Windows doesn't ship with an OS-default version of Python and doesn't include
OS features that depend on the OS-default version of python, so its not as
influential in that regard. But, in that regard, the inclusion of the
multiple-install-compatible python launcher in the basic Windows install of
Python 3.3 probably improves the Python 3.x story on Windows, since it eases
the multiple install pain and makes it easier to work with Python 3.x while
having some Python 2.x software in use on Windows.

------
PaulHoule
The funny thing is I was getting downvoted by the peanut gallery on proggit
and other sites when I was pointing out, years ago, that there is no such
thing as "Python", but really "Python 2" and "Python 3".

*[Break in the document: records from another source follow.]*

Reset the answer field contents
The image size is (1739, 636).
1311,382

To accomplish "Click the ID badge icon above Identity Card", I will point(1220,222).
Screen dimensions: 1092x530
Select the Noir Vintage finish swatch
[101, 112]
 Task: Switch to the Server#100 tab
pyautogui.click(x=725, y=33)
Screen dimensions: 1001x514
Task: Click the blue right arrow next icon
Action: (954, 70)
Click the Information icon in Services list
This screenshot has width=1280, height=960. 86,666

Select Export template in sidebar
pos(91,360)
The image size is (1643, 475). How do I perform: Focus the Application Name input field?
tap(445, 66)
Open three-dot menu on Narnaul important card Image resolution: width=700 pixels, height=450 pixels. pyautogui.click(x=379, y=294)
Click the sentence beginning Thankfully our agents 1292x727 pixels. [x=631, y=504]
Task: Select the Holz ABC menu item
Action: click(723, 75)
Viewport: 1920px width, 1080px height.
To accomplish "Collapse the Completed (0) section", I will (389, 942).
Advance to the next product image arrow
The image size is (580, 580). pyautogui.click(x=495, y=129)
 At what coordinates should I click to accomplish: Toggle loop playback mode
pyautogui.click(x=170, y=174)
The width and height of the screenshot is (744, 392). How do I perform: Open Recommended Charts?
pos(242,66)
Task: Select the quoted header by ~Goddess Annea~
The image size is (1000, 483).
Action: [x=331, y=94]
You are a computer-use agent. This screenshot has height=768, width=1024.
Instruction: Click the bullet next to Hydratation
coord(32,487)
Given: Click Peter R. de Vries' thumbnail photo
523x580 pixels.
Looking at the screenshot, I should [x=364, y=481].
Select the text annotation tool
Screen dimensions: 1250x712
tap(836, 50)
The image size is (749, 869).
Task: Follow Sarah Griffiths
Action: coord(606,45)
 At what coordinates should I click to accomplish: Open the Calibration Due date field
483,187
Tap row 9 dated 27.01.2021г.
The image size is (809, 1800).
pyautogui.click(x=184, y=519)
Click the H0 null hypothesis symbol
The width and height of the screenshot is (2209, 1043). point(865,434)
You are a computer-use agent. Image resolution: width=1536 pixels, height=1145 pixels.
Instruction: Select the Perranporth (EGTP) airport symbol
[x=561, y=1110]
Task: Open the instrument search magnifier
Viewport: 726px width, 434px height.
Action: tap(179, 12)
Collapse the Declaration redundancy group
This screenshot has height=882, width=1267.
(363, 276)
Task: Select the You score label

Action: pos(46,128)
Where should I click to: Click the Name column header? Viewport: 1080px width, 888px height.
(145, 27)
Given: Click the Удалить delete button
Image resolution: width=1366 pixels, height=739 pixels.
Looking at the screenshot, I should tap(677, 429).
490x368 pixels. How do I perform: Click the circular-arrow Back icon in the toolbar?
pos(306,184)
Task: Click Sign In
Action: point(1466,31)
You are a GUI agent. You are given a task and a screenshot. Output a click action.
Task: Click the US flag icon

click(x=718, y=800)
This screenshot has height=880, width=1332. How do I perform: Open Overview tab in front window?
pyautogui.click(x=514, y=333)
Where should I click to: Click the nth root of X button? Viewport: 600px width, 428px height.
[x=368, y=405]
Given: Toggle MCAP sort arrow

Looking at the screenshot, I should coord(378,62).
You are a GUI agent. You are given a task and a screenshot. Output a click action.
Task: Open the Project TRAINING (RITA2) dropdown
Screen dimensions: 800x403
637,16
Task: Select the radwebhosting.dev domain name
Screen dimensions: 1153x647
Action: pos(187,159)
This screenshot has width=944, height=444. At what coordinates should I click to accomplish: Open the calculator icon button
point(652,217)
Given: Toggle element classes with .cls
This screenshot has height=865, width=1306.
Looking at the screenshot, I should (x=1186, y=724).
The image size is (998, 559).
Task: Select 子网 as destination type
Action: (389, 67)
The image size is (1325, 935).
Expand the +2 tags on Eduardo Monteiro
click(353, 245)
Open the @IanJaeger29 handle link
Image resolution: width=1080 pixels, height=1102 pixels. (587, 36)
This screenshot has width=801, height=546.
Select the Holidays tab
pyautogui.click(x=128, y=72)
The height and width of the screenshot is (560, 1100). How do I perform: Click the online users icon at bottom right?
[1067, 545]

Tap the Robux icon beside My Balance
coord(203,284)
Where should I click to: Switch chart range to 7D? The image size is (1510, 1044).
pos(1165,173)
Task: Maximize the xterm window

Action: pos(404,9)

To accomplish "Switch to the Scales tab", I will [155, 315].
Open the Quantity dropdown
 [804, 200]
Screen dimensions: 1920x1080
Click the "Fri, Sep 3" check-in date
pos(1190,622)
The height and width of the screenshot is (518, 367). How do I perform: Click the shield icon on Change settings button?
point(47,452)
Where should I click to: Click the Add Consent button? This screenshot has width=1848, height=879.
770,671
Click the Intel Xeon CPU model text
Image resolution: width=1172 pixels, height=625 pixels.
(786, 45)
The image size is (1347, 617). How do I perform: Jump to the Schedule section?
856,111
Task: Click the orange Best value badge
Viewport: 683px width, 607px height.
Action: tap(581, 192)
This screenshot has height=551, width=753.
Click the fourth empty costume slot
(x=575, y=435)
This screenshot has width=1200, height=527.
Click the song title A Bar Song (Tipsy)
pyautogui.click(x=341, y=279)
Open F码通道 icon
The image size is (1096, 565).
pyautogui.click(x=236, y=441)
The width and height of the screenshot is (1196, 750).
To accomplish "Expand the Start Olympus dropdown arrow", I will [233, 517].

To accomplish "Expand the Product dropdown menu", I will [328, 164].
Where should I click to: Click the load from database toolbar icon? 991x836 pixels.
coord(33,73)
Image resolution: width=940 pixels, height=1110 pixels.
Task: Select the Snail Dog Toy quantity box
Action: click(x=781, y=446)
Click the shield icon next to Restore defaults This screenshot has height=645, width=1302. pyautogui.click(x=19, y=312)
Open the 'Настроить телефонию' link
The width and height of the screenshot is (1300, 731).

It's nice to see that pythonistas are starting to accept what an outsider saw
give years ago.

Frankly the problem is a culture of overpromising and underdelivering that is
endemic to Python. The situation with threading in PHP and Python is really
the same: "it almost works" but the PHP community is responsible and says you
shouldn't really use threads and the Python community is irresponsible and
says "come in the water is fine".

The developers of languages such as PHP, C# and Java value backwards
compatibility. Certainly things break from release to release, but some effort
is made to minimize the effect, whereas in Python 3 they rewrote important
APIs and broke a lot of stuff that they didn't have to break.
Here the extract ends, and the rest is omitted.